*** Trecho do texto
Ao registrar os depoimentos, Abelardo Ramalho se inscreve na narrativa através do deslocamento da ótica do crime que aumenta a dramaticidade da narrativa pelos variados lances, nervosamente, acompanhados pelo leitor. Assim, a cada capítulo, o clímax é adiado por dois impulsos: o da previsibilidade, cujos indícios estão nos depoimentos e nas notícias jornalísticas, e o da estranheza, causada pelos retalhos da memória do escrivão. Entre o visível e o ocultado, a história do crime serve de pretexto para detonar os dramas humanos das personagens que gravitam no romance, notadamente, os delegados do DHPP, cujos detalhes contribuem para aumentar a dramaticidade e costurar o clímax que recairá no desfecho aberto a variadas interpretações.

O epílogo enfeixa o último momento de entrada no texto. Ao fazer o depoimento conclusivo, a acusada mobiliza as atitudes dos funcionários da Delegacia. Que processo psicológico é acionado a partir do momento em que todo um sistema de funcionamento da estrutura penal é colocado em xeque? Dostoiévski creditava ao ser humano uma tendência ao caos aqui simbolizado pela tensão latente causada pelo retardamento do depoimento da mulher que matou a mãe. Ela confessa o crime na primeira ação do romance, mas só consegue concluí-lo no último capítulo. É a metáfora que rege as histórias. Enquanto o depoimento fica inconcluso, o narrador metaforiza a própria sociedade através do alinhavo dos fatos vivenciados como funcionário da Delegacia. Ou seja, entre o sentido da vida diante da morte está a busca de um sentido para a própria vida. Talvez por isso no subsolo da memória resida a luta constante entre os códigos de conduta e de ética do sistema e aqueles criados pelo habitus.
******
*** Material fornecido
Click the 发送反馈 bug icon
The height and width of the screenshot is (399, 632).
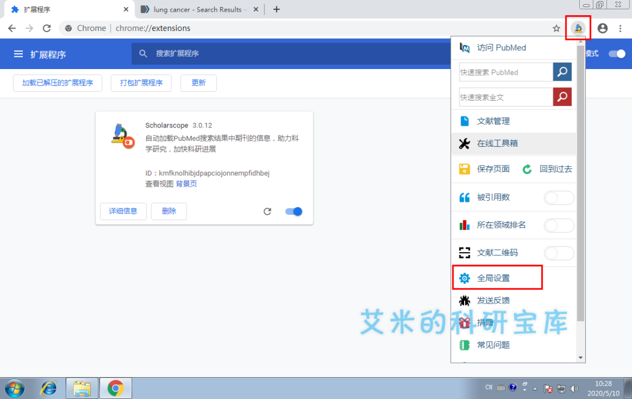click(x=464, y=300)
******
*** Material fornecido
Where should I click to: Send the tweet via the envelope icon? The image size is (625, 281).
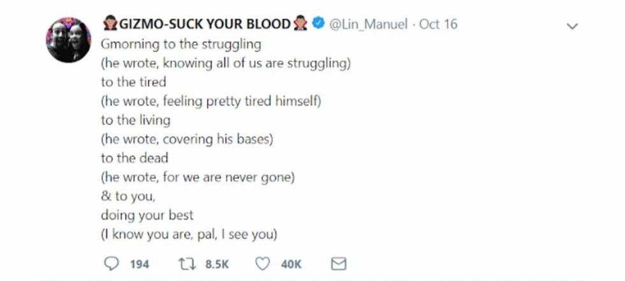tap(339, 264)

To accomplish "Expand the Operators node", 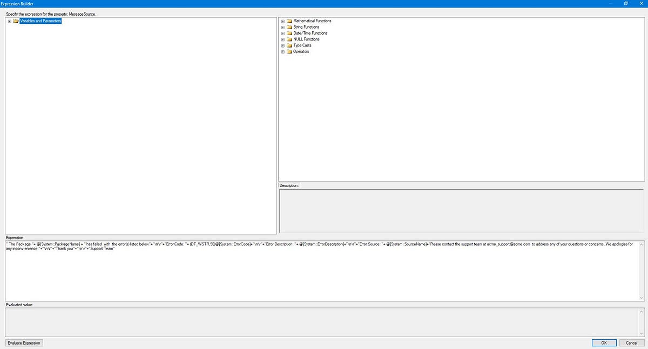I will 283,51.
******
*** Material fornecido
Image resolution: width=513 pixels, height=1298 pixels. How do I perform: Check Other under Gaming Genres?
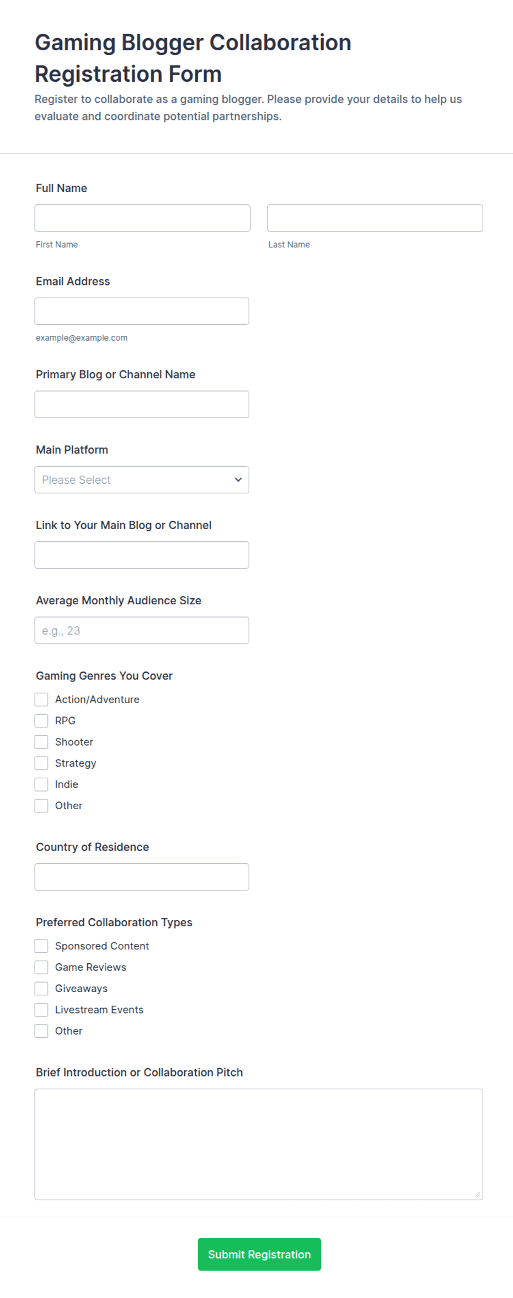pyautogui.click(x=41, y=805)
******
De acordo com o trecho do texto, em que capítulo a mulher que matou a mãe consegue concluir seu depoimento?

No último capítulo do romance.